-- start Supplied passage --

Temperance Music and Religion through the Example of the Miller Family

It’s been awhile since I’ve written on my dissertation topic – Clara Wetherald, Ida Gage and their work as nineteenth century Free Methodist evangelists, but it’s time to get back to work. I’ve missed these women.

Clara (Miller) Wetherald came from a musically gifted family. As more fragments from her life emerge it’s clear that music was something that was an important part of both who she was and her ministry. Her second husband Legrand Buell was a musician and songwriter. Even the NY Times article about Legrand’s death in 1895 noted his musical accomplishments. Clara’s brother Frank Miller was also musically gifted and seems to have influenced Clara to begin writing music, too. The only surviving song Clara composed is from the hymnbook Beautiful Hymns of the Children’s Evangelistic Union that was edited by Frank Miller and includes many of his original compositions.

Clara’s song “The Hut on a Vacant Lot” was composed in 1899. Her brother Frank set it to music for her. The song addresses some of the issues Clara was most passionate about in her life –temperance, poverty and salvation. The Michigan Woman Christian Temperance Union lists Clara as the president of the Holly, Michigan, chapter in the 1920s; and as a long-time Free Methodist poverty and equal access to the gospel was something all good Free Methodists were concerned about. It was an issue close to the heart of Free Methodist’s found Benjamin Titus Roberts and stressed often in The Free Methodist, the denominational magazine.

All these concerns play into Clara’s song (full lyrics at the end of the post).

The song is about a child who lives in a hut with a father who steals and a mother who drinks. The child is beaten and encouraged to follow her parents’ poor examples. Yet, she hears the gospel message from a traveling minister and believes in Jesus. As the song goes in verse six:

They may beat me and curse me as much as they like,

I know what they don’t know-

I know that all things in the end will come right

For me, though I suffer below.

No matter how ragged and hungry I am,

With no one but Jesus to love,

I know there’s a vacant lot for me

In that beautiful land above.

The song is very somber, melodramatic and frankly depressing for a hymnbook written for children, but it clearly shows Clara’s passion for sharing the gospel message. By 1899 she had been widowed by Legrand Buell, and its possible that between the influence of her brother Frank and having been married to a musician Clara began to try her own hand at writing songs.

Clara’s musical contributions weren’t limited to composing. She and her siblings were also gifted singers. In Frank Miller’s testimony, printed in a special tribute issue of the Children’s Evangelistic Union Magazine in 1938, Frank tells of Clara preaching at a church he was pastoring in Chicago.

Frank was hit and severely injured by a “wild engine” at the Chicago train station. While he was in bed recovering he wrote the song “The Path to Heaven.” Clara stops in Chicago to preach in Frank’s place one Sunday. The article notes she was on her way to hold an evangelistic campaign in Topeka, Kansas.  Clara surprises Frank’s congregation by singing the song he has just written. Clara’s singing and the song Frank wrote were so moving that a “Man whose life had been wrecked by drink and sin, arose in the rear of the audience, and walked up the aisle to the pulpit and feel on his knees and sobbed like a child, and was saved from a life of sin.”

-- end Supplied passage --

- What the task requires -
Write the next part of the post about Clara Wetherald and the Miller family's music, picking up after its last sentence. The records that come next are from a different source than this post.

-- start Data shown --

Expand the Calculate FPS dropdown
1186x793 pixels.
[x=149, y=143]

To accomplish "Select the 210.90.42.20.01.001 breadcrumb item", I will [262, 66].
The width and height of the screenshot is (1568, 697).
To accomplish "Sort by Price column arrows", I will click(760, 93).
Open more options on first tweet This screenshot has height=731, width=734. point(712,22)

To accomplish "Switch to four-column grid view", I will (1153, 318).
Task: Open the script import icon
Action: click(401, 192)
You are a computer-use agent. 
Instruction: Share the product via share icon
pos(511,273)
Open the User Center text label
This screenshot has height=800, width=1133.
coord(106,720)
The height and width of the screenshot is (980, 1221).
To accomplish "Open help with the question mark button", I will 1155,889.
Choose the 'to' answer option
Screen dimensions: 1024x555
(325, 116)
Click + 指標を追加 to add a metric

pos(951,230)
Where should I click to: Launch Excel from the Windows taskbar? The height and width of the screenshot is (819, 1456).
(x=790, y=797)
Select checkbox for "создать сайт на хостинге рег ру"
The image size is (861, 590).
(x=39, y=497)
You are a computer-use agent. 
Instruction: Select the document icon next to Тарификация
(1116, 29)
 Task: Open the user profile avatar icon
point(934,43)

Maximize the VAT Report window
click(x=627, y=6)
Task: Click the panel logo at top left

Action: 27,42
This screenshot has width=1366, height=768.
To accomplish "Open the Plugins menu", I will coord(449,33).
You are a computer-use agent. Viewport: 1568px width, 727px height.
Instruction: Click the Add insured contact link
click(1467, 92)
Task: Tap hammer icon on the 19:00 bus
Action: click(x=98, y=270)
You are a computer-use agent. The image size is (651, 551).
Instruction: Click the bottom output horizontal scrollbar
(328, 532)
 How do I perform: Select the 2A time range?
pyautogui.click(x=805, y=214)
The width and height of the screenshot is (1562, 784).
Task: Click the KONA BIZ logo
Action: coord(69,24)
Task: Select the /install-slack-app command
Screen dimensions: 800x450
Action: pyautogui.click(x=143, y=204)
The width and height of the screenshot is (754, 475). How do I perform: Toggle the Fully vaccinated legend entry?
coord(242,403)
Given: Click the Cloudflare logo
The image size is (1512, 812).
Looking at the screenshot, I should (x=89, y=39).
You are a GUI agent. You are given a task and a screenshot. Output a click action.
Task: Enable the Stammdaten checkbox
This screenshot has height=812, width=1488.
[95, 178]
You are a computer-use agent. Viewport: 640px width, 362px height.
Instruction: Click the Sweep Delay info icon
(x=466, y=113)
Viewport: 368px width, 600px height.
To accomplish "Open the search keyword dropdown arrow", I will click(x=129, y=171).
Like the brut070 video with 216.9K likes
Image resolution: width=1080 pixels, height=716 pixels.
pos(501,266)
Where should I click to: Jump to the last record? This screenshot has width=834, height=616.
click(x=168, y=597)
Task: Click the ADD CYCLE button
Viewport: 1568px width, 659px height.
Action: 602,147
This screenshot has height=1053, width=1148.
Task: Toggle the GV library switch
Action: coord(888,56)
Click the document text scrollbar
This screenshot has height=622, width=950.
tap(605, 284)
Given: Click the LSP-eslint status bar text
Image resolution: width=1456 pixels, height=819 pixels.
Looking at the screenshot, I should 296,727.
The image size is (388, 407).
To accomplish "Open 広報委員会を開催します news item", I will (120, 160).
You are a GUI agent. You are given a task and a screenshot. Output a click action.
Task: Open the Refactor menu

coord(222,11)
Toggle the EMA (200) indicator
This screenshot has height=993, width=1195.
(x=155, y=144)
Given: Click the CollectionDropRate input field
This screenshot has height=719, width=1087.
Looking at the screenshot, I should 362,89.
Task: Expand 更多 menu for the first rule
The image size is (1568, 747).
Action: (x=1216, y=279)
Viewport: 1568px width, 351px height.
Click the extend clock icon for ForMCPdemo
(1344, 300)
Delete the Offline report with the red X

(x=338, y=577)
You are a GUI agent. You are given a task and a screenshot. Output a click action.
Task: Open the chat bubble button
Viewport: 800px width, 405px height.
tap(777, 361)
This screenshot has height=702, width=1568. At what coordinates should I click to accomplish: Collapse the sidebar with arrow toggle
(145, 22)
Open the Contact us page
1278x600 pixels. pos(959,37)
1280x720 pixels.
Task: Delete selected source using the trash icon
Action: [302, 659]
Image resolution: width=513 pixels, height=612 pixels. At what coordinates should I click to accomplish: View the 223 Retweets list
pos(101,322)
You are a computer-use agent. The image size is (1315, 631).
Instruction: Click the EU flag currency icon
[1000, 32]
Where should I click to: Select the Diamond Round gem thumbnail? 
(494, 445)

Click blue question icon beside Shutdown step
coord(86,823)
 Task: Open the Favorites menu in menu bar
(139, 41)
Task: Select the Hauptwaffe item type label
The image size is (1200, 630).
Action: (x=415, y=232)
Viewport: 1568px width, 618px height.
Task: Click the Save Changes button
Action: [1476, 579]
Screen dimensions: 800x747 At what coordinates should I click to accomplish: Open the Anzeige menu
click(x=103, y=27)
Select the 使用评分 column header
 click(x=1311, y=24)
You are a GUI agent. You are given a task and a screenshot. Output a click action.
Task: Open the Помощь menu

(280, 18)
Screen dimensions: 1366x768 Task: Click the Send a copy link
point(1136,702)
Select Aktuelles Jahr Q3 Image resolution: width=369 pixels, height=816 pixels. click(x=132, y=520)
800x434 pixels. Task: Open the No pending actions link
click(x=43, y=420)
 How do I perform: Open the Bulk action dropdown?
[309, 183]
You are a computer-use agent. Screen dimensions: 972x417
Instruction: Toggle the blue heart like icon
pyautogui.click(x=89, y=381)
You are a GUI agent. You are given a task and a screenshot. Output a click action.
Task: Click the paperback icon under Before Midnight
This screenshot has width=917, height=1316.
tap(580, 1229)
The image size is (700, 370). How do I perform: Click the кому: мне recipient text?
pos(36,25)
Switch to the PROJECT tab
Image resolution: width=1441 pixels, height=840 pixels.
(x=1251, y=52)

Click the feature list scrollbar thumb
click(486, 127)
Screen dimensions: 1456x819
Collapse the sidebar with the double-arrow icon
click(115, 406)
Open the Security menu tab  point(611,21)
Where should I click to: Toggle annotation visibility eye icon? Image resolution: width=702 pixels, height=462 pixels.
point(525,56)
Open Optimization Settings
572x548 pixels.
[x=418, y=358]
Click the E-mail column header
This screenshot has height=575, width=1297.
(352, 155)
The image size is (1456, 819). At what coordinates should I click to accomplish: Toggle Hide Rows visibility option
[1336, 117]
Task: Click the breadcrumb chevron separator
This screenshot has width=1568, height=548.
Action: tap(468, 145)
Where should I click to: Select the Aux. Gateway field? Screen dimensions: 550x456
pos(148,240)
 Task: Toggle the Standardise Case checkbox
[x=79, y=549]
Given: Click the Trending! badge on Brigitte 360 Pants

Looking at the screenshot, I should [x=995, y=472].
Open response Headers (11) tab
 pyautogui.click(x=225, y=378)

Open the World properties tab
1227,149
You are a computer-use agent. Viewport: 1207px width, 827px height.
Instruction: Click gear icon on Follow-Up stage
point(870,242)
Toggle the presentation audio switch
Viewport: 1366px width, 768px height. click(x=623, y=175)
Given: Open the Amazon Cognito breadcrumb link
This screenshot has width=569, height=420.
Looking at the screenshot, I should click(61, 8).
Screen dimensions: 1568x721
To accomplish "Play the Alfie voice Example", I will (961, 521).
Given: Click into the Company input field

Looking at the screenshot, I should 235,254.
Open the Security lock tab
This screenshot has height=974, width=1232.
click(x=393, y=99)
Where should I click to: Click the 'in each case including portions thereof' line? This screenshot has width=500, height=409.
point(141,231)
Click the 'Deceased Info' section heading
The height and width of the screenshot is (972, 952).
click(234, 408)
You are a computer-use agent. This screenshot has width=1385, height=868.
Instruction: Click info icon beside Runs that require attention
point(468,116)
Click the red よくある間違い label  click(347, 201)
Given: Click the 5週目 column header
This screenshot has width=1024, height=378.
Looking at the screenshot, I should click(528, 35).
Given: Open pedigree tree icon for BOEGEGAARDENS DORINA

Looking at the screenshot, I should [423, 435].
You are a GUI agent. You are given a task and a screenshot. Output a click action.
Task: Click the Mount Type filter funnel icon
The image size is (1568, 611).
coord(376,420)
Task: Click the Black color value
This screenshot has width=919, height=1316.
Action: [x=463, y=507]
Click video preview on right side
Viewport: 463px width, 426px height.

-- end Data shown --

- Output below -
While the story embellishes the facts for the sake of drama, once again the theme of temperance appears in the story. Music for the Miller family was not only a means to share one’s faith and hopefully convert people to Christianity; it was also a means to promote social reform through song.

The theme of music and poetry to promote temperance causes is not unique to Clara. Both Eliza Suggs and Emma Ray, who I have poetry published under the FM Women’s Poetry section of the blog, both refer to temperance themes in their writing. Therefore, if one point can be taken away from Clara’s singing and song writing it is the fact that temperance and salvation were incredibly intertwined in the decades preceding Prohibition. The songs might have been a bit melodramatic, and Clara’s song certainly didn’t become a classic hymn, but its important to remember the intentions and the motivations behind why this form of music was popular during the late nineteenth/early twentieth century.

Lyrics for “The Path to Heaven” by Frank Miller

Verse One:

They tell me the path to heaven is filled with many a thorn;

That the feet that will follow Jesus, Will be weary oft and torn;

But they do not hear the whisper of His voice so sweet and calm,

And they do not feel the rapture, As I press the wounded palm.

Chorus:

O let me walk with Jesus, He has been a friend to me

Verse Two:

They say there are heavy crosses, And burdens many to bear;

That the way is too straight and narrow, And the sun shines seldom there;

But a-round the cross there’s glory, and His strong arm bears my load,

And his loving smile is sunshine, And He gives me naught but good.

Chorus:

O let me walk with Jesus, He has been a friend to me

Verse Three:

They tell me the way is threatened With clouds and many a storm;

But I hide in the “Rock of Ages,” Until all without is calm,

If my cup is sometimes bitter, ‘Tis because ‘He knows’ it’s best;

He but lets my feet grow weary, That I may have sweeter rest.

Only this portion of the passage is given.